Literatur zur Behandlung

  1. 1. Cai J, Wu Z, Xu X, et al: Umbilical cord mesenchymal stromal cell with autologous bone marrow cell transplantation in established type 1 diabetes: A pilot randomized controlled open-label clinical study to assess safety and impact on insulin secretion. Diabetes Care 39:149–157, 2016.

  2. 2. Haller MJ, Gitelman SE, Gottlieb PA, et al: Anti-thymocyte globulin/G-CSF treatment preserves β cell function in patients with established type 1 diabetes. J Clin Invest 125(1):448–455, 2015.

  3. 3. Kroger CJ, Clark M, Ke Q, and Tisch RM: Therapies to suppress β cell autoimmunity in type 1 diabetes. Front Immunol 9:1891, 2018. doi: 10.3389/fimmu.2018.01891

  4. 4. Nourelden AZ, Elshanbary AA, El-Sherif L, et al: Safety and efficacy of teplizumab for treatment of type one diabetes mellitus: a systemic review and meta-analysis. Endocr Metab Immune Disord Drug Targets 21(10):1895-1904, 2021.

Wichtige Punkte

  • Polyglanduläre Insuffizienzsyndrome beinhalten Mängel in der Funktion verschiedener endokriner Drüsen, die simultan oder sequentiell auftreten können.

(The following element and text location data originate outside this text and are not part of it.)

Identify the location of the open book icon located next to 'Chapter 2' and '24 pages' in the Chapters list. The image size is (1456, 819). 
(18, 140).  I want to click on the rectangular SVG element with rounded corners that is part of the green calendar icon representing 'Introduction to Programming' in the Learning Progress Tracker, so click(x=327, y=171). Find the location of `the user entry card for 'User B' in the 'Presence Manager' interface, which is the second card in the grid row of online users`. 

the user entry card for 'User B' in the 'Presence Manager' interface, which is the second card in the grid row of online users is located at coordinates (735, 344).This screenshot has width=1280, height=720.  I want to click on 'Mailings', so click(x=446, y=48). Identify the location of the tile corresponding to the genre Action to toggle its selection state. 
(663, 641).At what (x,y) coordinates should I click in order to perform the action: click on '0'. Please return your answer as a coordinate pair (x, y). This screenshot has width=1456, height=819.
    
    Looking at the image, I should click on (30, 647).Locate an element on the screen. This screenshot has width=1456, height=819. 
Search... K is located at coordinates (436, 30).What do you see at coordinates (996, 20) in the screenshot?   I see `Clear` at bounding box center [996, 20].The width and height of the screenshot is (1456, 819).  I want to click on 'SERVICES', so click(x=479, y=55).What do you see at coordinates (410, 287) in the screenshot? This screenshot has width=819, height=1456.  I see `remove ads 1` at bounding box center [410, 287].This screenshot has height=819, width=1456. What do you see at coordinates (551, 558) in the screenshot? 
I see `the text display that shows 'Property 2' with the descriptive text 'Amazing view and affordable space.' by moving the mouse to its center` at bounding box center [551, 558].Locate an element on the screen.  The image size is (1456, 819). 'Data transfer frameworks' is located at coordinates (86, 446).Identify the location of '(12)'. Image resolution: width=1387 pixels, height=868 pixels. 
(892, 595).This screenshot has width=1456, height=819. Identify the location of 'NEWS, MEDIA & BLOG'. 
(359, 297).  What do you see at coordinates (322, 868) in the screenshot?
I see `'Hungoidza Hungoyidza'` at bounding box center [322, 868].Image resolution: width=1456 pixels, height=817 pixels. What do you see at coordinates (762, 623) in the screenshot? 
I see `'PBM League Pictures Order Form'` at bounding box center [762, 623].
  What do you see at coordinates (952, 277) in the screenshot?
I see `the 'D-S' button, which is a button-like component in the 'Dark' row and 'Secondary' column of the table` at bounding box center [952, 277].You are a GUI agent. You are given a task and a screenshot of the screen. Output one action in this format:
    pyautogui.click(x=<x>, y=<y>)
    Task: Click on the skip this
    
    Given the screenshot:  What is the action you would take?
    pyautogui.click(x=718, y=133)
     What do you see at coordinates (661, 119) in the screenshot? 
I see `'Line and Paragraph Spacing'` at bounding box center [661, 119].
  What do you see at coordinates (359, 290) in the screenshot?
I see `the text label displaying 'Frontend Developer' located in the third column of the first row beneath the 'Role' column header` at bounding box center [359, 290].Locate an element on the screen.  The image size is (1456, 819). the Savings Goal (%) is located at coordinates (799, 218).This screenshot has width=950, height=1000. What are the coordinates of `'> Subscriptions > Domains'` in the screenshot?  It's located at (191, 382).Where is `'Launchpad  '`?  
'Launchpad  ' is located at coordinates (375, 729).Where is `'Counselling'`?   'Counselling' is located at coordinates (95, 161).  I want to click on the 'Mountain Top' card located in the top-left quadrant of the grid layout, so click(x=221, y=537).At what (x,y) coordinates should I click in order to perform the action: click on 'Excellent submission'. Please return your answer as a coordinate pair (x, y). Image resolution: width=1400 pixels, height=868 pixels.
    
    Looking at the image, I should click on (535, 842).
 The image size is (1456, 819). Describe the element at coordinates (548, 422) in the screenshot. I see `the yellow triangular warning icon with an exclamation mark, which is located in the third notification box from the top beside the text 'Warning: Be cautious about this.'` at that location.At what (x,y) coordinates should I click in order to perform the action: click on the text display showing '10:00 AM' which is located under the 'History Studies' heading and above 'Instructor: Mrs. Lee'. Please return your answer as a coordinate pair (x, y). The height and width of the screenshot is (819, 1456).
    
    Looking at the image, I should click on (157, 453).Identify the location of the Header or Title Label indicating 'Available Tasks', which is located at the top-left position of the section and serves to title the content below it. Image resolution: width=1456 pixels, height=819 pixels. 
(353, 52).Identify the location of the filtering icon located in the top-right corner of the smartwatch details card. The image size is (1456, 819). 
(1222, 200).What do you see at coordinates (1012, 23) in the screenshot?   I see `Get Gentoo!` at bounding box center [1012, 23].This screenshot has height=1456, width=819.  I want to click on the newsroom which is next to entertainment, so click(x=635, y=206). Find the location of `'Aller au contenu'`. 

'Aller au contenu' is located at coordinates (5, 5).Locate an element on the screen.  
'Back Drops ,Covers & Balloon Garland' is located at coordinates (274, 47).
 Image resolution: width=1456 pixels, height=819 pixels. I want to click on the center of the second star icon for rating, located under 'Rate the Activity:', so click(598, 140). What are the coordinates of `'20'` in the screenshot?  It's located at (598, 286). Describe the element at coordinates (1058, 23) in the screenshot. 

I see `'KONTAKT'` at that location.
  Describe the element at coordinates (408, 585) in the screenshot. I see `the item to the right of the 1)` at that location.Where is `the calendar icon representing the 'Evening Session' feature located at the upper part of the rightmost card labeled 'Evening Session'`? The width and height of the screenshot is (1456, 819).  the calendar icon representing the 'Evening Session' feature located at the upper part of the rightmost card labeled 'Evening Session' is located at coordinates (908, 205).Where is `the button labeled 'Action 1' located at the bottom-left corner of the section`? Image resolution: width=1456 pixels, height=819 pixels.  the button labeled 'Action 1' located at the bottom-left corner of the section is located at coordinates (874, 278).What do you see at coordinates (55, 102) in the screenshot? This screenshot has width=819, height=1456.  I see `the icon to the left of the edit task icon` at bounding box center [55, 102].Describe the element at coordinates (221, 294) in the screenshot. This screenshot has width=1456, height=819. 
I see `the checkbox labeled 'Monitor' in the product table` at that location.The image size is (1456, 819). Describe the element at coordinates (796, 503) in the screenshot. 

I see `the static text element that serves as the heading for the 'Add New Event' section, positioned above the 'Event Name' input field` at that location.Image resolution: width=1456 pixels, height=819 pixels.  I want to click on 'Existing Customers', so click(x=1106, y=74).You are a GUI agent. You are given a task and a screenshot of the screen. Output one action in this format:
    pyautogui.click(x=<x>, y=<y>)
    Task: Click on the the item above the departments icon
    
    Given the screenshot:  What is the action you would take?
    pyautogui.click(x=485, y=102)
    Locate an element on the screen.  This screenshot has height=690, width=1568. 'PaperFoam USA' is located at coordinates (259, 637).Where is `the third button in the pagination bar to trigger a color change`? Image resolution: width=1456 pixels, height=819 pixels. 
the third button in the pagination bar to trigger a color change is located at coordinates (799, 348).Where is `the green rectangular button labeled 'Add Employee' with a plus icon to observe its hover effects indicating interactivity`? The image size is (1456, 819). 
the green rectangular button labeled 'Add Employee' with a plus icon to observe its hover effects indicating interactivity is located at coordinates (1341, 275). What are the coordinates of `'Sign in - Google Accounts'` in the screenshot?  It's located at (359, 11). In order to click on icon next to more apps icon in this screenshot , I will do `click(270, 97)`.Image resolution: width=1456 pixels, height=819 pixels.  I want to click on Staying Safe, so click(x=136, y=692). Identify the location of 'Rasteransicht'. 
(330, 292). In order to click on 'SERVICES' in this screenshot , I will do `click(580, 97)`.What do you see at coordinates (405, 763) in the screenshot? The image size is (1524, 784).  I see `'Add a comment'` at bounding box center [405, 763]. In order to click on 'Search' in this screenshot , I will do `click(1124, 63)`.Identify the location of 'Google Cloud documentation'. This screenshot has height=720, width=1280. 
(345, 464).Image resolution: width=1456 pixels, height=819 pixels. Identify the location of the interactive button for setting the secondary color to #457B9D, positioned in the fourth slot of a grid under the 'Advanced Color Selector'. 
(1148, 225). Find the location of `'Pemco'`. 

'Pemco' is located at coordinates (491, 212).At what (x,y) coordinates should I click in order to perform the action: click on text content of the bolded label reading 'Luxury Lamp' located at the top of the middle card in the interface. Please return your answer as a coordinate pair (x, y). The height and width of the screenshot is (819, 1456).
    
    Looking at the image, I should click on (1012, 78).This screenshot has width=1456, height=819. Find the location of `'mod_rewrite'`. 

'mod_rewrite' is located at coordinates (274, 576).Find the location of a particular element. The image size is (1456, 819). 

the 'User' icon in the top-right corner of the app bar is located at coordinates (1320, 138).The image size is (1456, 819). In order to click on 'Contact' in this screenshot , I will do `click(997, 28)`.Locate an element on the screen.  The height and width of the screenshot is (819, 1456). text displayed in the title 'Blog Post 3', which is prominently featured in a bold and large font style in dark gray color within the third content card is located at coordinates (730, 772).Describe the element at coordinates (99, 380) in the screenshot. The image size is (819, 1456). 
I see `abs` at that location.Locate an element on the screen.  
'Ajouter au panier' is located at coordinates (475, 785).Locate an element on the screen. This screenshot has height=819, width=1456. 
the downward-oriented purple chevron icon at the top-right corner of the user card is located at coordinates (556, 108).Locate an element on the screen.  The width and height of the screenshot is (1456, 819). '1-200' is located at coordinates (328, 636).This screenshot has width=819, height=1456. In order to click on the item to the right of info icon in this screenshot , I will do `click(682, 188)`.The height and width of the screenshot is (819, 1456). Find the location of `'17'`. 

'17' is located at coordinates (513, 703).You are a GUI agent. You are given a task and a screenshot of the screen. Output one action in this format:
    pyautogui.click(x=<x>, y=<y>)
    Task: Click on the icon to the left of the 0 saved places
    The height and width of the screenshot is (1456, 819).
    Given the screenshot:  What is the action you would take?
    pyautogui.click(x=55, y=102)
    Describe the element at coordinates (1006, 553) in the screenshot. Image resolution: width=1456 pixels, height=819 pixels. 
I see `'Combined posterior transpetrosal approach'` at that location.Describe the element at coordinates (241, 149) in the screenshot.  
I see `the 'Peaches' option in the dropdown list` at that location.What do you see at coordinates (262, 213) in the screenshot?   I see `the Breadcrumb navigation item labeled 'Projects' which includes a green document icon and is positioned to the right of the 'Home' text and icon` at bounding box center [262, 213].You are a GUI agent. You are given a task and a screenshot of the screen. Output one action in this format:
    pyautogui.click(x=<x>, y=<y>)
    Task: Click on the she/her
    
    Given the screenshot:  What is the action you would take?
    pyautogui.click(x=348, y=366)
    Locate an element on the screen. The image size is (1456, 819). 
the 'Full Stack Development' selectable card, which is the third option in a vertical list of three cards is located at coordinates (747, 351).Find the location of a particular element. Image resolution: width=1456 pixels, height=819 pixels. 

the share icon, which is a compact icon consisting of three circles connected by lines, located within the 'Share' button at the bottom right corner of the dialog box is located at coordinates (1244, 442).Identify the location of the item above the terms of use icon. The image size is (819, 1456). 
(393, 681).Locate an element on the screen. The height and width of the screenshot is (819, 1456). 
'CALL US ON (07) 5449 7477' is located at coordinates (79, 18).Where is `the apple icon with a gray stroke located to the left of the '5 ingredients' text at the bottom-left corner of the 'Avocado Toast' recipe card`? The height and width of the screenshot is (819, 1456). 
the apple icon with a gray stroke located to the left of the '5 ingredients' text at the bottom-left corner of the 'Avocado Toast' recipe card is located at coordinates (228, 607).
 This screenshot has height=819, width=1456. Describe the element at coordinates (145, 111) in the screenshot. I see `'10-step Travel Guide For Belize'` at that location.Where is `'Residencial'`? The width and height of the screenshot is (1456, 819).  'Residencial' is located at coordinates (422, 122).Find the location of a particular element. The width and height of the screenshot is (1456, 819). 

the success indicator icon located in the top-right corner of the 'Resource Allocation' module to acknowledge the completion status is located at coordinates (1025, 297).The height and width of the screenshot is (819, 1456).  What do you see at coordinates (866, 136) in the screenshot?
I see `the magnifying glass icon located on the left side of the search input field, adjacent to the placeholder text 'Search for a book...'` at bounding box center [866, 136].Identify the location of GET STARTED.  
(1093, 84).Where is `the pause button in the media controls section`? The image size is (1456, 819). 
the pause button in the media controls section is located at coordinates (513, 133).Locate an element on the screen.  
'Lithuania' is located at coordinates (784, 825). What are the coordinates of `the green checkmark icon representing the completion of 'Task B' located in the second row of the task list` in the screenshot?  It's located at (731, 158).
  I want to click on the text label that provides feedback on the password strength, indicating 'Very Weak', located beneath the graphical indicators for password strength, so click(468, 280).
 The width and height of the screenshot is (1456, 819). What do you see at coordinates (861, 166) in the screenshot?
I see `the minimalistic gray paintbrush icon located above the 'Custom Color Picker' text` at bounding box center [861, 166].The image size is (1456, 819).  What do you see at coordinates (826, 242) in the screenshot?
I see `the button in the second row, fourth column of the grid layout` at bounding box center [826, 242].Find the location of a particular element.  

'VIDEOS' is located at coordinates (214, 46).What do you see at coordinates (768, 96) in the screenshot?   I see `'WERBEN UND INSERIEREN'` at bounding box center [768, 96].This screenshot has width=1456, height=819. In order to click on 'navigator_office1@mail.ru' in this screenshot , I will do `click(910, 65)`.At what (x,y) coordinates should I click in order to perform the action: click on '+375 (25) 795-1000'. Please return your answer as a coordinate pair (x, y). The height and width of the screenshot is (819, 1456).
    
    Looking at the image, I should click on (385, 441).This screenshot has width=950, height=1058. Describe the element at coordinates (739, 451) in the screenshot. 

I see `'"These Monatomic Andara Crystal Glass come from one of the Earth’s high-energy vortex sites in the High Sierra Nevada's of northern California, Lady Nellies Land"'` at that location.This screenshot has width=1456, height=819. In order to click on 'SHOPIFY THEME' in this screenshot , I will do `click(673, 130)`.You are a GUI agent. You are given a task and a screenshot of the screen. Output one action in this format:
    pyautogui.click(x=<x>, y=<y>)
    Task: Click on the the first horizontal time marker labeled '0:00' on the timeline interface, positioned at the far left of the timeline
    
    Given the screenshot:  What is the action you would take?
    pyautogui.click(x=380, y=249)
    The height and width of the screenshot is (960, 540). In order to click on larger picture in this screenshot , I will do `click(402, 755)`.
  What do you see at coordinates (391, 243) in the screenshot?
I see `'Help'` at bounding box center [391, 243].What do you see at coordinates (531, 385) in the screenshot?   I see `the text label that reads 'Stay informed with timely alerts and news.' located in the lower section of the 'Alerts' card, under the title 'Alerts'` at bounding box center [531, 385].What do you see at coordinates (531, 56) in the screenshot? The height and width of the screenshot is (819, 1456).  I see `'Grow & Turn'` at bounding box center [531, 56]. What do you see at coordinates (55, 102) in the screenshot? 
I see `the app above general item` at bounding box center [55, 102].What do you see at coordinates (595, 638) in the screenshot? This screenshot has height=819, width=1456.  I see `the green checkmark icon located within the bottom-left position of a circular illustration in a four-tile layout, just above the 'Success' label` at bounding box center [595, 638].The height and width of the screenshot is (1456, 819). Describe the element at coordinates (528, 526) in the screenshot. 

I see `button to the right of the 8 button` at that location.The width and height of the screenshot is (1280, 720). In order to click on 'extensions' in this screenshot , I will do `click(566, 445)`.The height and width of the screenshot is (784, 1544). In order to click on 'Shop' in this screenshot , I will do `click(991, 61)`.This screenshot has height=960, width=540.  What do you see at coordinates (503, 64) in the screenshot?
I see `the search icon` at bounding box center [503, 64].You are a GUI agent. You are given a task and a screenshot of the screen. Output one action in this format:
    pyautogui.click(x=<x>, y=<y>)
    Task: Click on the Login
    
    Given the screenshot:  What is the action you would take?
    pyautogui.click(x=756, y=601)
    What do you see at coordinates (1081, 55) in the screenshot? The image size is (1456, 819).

  • Nicht-endokrine Organe können ebenfalls betroffen sein.

  • In den meisten Fällen handelt es sich um eine Autoimmunerkrankung; die Auslöser sind oft unbekannt, können aber mit Viren, Nahrungsmitteln oder Medikamenten zusammenhängen.

  • Polyglanduläre Mangelsyndrome werden nach den betroffenen Drüsen unterschieden.

  • Die Behandlung umfasst den Ersatz defizitärer Hormone.